▶ [ACTION ITEM]:
Starting at the line that contains "How do I perform: Open the 百度网盘 bookmark?", transcribe each line exactly through the end of the data below, and skip any pictures.

(Stored data)
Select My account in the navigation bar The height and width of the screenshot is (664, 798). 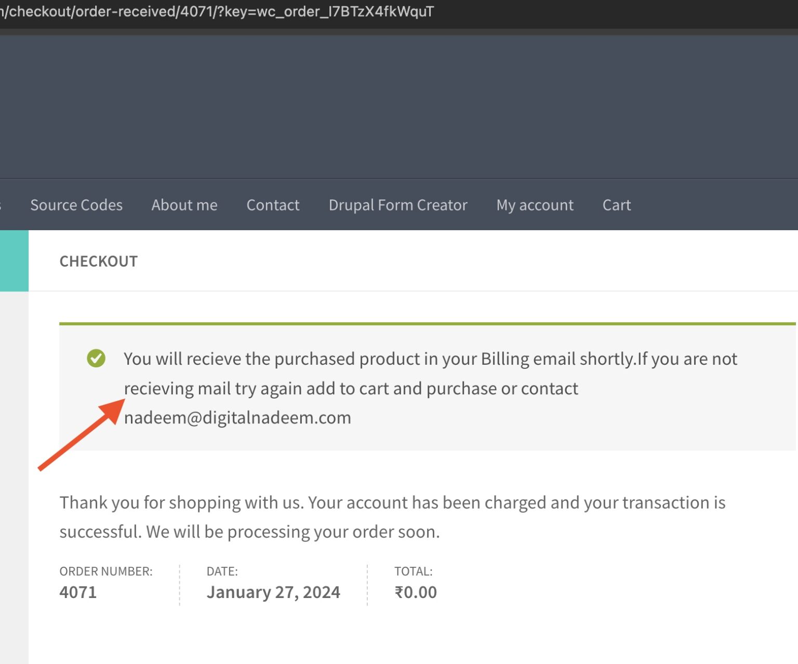tap(535, 205)
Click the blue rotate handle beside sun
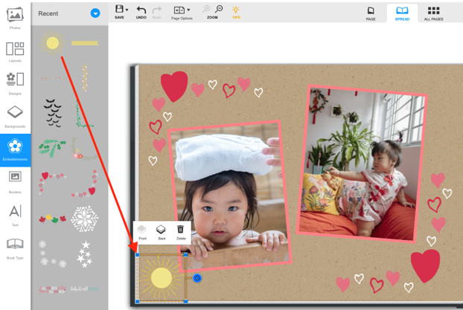This screenshot has width=463, height=310. pos(197,278)
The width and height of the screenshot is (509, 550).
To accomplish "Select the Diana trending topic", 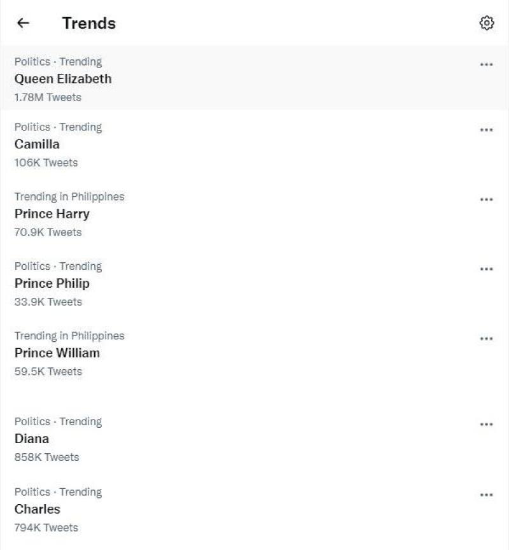I will [32, 439].
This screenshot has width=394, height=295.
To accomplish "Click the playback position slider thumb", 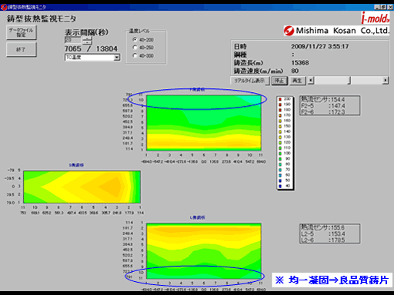I will click(x=349, y=81).
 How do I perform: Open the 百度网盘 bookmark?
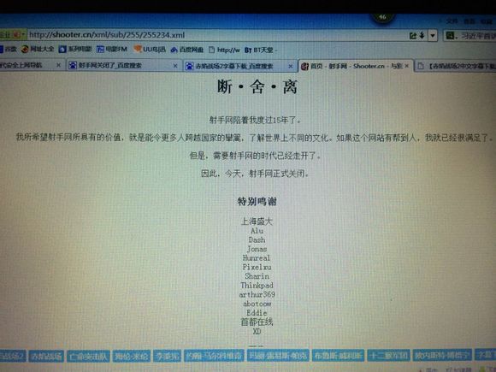187,50
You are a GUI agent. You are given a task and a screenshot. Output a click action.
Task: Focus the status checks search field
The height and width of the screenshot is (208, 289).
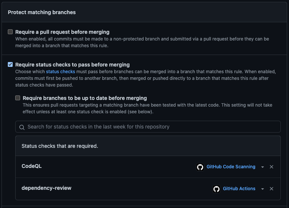tap(149, 127)
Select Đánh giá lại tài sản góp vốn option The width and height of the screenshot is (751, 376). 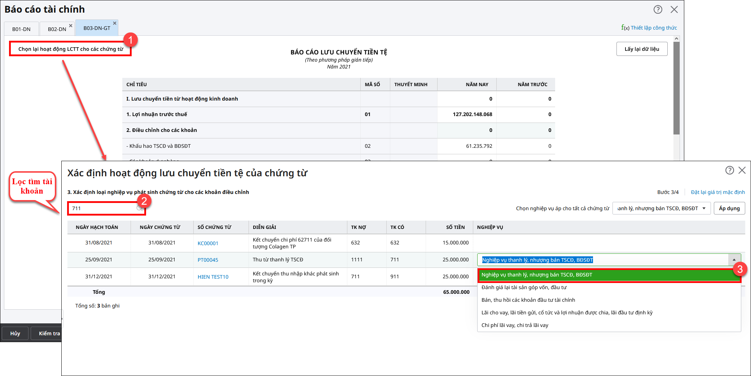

▶ [SOLUTION TO THIS TASK]:
 How do I perform: Open the 百度网盘 bookmark?
187,50
You are a GUI agent. You are given a task and a screenshot. Output a click action.
Task: Focus the status checks search field
The height and width of the screenshot is (208, 289).
tap(149, 127)
Select Đánh giá lại tài sản góp vốn option The width and height of the screenshot is (751, 376). 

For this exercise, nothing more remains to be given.